Fire and forget: a workflow task triggers a secondary flow, which can be processed in an independent way.
A workflow task triggers a secondary flow, but the task in the primary flow can only be considered complete when processing is completed in the secondary flow.
In the second scenario, one should be cautious about possible dependencies and the corresponding coupling. More specifically, coupling may surface in two ways.
In case the primary workflow and/or task is polling the secondary flow that it has triggered, this could lead to lots of threads and coupling in time between software modules.

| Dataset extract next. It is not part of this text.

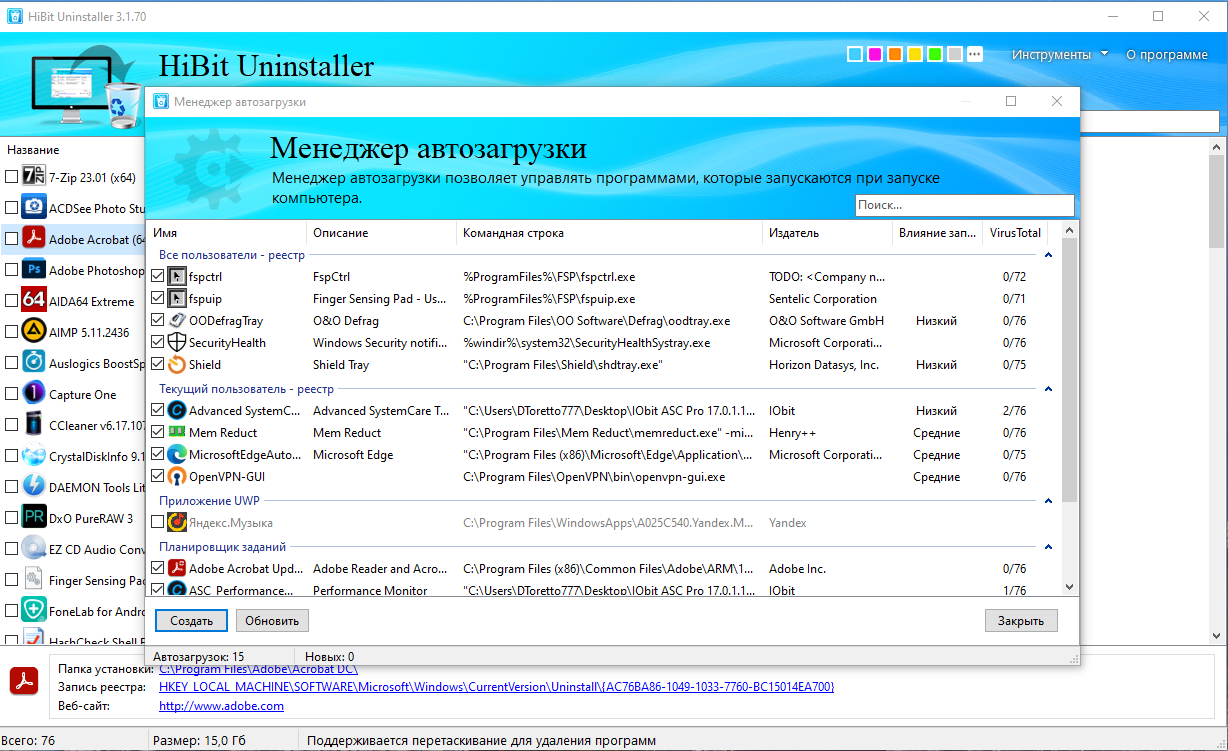Viewport: 1228px width, 751px height.
Task: Toggle the Advanced SystemCare autostart checkbox
Action: tap(157, 411)
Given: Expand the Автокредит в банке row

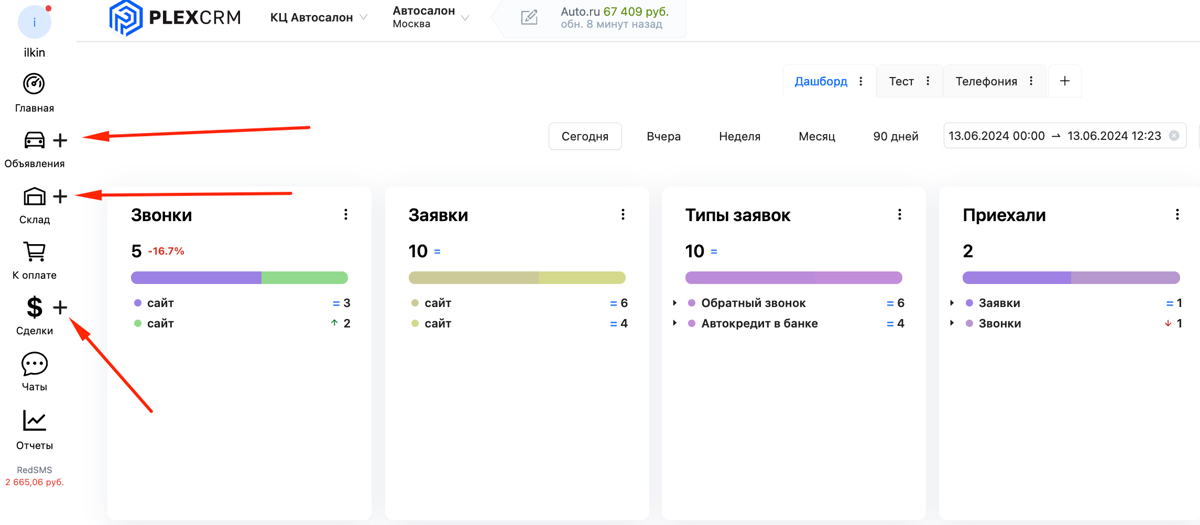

In case the secondary workflow has to report back to the primary flow upon completion, this could lead to a bidirectional dependency between the two workflows. This could result in a technical issue in case the two workflows belong to a different software component.
In order to avoid coupling and even possible locking in time, NS theory suggests that the secondary workflow needs to report back upon completion. However, to avoid bidirectional coupling between the code of both workflows, this should be done using a loosely coupled mechanism. An example of such a loosely coupled mechanism would be a service interface on the primary workflow. This would allow the primary flow to pass the URL of that service interface as a callback function to the secondary flow, avoiding tight coupling in the source base.
Based on the confirmation or completion message of the secondary workflow, the primary flow will set the corresponding status on the target data element of the primary flow. In this way, the secondary workflow does not need any knowledge of the possible states of the primary flow. In case multiple subflows need to be processed and completed before the primary flow is able to continue, it is again (a task in) the primary flow that needs to have the appropriate knowledge to combine the information provided by the various subflows.